On Wednesday we continued working in the section, logging and sampling. At lunch we were finished at the section and started a long drive into the easternmost areas of the field area. Our aim was to work in the Kuryador and M?joldino sections, which after work by Eiliv, Astrid and Maria, could hold key information of the supposed ice dammed lake in the basin. We passed many very exotic Russian villages on the way and did a couple of quick stops to buy the excellent Baltica beer! We set camp just outside of M?joldino in one of the sections and were seriously harassed by tons of mosquitoes!

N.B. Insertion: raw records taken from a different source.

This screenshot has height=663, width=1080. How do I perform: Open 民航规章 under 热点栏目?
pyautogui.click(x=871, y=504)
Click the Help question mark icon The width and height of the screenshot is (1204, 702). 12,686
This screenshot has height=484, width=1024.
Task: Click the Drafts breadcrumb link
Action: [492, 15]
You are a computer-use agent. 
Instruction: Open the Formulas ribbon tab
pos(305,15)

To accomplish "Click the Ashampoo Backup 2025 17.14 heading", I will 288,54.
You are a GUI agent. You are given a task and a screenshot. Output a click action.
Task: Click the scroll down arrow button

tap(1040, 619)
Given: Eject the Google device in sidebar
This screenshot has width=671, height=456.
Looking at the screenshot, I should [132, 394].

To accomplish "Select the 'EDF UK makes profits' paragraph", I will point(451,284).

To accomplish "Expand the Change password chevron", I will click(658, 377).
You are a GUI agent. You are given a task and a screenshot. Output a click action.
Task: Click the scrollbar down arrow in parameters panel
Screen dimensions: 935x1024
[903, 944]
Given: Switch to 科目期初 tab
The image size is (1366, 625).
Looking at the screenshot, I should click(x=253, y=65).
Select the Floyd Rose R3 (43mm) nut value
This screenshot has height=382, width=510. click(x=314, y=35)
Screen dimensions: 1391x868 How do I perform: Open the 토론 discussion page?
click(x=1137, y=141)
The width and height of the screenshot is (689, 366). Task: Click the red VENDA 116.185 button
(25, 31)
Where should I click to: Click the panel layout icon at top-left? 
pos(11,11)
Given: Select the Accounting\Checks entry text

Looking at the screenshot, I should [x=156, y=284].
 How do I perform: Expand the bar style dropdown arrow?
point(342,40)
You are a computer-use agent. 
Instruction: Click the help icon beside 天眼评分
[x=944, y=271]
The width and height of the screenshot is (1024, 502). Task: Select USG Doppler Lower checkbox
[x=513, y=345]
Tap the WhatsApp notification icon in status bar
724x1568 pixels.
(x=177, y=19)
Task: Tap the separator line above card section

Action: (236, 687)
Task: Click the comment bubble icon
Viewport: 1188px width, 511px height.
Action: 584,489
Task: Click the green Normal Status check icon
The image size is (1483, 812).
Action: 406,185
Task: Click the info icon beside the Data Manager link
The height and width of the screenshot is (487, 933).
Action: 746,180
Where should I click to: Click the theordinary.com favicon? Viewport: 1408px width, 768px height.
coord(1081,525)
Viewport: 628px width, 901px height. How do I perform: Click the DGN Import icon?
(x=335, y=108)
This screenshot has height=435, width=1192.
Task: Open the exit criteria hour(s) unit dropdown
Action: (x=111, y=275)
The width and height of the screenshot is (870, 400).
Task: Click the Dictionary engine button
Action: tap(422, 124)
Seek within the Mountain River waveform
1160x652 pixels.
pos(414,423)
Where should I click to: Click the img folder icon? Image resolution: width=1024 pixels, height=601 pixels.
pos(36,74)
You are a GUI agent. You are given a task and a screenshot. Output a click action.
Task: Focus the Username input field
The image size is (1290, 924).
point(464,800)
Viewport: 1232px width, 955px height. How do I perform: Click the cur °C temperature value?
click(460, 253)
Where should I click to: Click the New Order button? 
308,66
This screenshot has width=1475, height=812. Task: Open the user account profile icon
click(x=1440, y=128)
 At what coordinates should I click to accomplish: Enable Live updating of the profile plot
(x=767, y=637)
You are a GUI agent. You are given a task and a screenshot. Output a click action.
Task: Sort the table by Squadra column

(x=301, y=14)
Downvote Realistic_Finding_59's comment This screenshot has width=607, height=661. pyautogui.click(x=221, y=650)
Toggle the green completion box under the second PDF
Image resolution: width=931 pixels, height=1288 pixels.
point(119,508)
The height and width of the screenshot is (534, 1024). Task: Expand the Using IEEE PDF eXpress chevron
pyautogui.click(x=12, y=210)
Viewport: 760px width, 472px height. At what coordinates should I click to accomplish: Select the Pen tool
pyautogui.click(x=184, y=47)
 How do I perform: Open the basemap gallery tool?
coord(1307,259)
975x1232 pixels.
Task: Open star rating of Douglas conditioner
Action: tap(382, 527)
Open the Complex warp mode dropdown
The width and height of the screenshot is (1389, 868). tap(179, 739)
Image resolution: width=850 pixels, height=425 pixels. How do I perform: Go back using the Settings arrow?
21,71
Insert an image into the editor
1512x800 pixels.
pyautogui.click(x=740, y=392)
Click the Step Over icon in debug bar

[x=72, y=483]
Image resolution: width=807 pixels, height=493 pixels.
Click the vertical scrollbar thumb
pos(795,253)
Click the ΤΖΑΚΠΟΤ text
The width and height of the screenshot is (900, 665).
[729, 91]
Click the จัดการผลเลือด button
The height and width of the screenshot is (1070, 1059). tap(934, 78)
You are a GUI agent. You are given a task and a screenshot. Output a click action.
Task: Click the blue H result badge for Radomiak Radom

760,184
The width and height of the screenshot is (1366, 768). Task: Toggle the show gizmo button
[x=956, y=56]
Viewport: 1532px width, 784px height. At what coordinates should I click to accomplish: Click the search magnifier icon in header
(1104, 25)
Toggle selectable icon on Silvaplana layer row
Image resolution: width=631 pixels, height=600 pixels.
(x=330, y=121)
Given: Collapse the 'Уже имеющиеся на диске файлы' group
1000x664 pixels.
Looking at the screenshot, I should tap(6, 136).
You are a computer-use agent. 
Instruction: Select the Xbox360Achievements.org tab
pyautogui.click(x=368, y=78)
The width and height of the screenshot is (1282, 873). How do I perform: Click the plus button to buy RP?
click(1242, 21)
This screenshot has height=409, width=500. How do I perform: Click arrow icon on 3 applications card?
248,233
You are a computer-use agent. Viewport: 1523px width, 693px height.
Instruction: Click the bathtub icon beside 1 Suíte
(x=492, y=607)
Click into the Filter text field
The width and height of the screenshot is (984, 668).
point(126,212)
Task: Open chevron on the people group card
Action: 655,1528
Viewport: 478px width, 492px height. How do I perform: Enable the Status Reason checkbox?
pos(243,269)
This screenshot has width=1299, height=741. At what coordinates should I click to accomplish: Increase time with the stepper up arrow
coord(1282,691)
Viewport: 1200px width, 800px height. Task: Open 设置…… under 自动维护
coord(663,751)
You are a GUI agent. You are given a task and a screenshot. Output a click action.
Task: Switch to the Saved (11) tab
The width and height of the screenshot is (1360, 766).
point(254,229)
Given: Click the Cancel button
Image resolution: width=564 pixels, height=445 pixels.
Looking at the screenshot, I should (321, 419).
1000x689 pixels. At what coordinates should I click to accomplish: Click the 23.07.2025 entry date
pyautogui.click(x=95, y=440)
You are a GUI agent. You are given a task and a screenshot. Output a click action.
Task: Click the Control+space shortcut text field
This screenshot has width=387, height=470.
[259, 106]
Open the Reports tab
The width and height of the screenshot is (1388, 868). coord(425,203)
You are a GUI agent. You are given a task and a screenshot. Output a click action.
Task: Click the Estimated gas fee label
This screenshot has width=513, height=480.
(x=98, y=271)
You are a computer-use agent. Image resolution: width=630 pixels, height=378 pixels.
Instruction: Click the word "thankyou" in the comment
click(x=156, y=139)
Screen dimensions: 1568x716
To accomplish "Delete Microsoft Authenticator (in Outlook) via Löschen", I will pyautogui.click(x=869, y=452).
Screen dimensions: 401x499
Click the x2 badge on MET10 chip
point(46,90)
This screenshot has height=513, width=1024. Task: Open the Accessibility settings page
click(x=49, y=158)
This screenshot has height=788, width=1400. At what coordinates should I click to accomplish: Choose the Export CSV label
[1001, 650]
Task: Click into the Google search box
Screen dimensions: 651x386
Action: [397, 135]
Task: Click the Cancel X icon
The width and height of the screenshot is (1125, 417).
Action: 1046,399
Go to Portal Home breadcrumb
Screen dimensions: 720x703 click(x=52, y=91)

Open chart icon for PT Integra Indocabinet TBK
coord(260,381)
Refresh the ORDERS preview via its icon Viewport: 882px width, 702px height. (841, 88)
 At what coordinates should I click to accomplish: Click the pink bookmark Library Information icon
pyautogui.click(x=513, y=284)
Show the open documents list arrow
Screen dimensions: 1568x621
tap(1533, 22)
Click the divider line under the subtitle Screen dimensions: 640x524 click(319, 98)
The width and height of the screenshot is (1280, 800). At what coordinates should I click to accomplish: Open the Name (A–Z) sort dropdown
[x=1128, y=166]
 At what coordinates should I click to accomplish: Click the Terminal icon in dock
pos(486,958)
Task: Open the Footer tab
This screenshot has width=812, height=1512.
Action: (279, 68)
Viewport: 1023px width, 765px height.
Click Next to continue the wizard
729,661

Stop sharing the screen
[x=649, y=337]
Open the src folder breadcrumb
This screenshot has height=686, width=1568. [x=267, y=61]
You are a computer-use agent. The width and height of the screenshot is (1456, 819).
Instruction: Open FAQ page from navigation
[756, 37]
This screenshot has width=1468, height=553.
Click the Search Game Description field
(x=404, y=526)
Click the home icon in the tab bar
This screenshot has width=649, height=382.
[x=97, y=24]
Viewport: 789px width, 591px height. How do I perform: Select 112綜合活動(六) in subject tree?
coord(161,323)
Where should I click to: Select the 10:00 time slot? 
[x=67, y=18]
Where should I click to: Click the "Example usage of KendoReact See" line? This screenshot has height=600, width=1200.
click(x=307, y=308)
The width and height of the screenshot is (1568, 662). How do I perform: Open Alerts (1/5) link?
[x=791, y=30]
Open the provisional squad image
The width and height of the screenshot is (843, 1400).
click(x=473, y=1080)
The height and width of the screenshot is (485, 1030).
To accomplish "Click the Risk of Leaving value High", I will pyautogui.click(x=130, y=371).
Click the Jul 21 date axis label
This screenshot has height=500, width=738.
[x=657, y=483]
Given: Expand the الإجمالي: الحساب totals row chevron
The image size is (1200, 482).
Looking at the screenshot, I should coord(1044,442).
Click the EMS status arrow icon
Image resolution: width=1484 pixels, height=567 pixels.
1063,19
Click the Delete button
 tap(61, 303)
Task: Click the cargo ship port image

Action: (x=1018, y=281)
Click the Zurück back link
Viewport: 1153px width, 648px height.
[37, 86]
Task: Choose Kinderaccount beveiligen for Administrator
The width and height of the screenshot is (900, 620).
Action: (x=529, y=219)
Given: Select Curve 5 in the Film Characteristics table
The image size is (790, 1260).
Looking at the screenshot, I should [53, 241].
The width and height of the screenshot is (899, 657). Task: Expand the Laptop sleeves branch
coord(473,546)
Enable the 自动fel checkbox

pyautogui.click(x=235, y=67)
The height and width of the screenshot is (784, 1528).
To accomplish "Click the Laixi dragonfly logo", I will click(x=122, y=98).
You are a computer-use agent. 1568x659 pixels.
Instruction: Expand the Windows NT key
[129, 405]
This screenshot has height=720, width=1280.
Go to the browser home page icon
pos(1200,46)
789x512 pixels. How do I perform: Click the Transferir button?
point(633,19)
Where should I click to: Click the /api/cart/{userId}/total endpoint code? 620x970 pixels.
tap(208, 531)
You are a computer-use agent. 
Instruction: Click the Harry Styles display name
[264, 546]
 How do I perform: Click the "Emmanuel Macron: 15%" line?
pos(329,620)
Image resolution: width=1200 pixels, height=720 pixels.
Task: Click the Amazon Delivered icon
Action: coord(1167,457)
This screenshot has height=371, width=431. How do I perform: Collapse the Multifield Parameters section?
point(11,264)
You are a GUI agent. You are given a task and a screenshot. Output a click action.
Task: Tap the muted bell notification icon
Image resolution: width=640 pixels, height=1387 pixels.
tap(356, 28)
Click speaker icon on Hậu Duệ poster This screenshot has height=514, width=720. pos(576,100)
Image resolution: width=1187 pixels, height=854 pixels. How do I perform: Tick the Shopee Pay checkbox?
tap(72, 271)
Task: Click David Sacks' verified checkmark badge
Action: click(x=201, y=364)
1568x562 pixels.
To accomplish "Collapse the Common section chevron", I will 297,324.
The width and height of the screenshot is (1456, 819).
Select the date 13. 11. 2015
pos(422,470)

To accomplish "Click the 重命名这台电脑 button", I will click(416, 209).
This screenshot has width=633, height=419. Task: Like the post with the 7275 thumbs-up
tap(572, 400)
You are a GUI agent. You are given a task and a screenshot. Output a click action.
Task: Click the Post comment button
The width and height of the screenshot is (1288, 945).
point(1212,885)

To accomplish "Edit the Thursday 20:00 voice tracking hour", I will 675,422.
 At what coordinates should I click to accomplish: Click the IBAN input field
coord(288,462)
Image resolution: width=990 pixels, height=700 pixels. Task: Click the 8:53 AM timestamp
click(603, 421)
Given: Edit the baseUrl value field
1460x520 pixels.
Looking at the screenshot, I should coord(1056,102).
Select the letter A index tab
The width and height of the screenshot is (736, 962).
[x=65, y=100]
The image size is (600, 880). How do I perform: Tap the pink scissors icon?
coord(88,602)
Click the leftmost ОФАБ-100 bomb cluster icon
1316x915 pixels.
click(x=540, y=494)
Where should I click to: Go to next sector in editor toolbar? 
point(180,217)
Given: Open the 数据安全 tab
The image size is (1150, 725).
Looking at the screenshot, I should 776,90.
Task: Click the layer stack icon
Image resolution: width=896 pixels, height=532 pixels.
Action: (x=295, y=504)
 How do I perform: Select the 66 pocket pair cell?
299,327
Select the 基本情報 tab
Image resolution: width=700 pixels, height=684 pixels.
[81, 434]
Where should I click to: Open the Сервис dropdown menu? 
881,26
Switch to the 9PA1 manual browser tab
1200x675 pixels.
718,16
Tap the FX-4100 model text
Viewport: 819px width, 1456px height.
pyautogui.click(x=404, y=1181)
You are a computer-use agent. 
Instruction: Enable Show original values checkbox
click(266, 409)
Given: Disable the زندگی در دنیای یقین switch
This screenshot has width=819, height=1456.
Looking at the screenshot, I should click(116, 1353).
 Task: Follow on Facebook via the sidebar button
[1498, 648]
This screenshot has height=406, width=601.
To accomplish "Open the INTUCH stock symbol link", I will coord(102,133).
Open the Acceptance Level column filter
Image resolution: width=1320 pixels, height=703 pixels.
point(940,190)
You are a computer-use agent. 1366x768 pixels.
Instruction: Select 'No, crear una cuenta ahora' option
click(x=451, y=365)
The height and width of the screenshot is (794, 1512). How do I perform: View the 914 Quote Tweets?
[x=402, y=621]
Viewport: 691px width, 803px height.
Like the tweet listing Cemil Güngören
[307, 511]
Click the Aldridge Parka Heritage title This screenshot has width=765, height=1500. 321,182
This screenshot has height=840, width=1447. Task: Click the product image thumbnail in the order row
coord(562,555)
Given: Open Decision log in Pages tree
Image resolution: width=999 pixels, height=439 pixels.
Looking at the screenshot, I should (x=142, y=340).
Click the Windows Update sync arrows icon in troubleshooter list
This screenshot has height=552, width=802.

Thursday, 27th was dedicated to the Kuryador section, an erosional remnant squeezed in between an old ox-bow lake and the Vychegda river. We had to be driven there by our competent driver Jevgenij, and then we had a bit of bushwacking through forest and swamplands. GPS waypoints helped us navigate the bush. After a first look we started the daunting task of digging and clearing the section from mud. Valery and Aurelien started logging, while Ola tried to get a GPS fix on the elevation of the river. The whole afternoon was then spent on densely sampling sediments which we believe have formed in a last glacial maximum glacial lake. Future will tell! Back in the M?joldino camp at around 19:00 were we had a good dinner. Alexeij turns out to be a good chef and base camp manager! Later in the evening we were kept awake by an impressive thunderstorm surrounding our little camp.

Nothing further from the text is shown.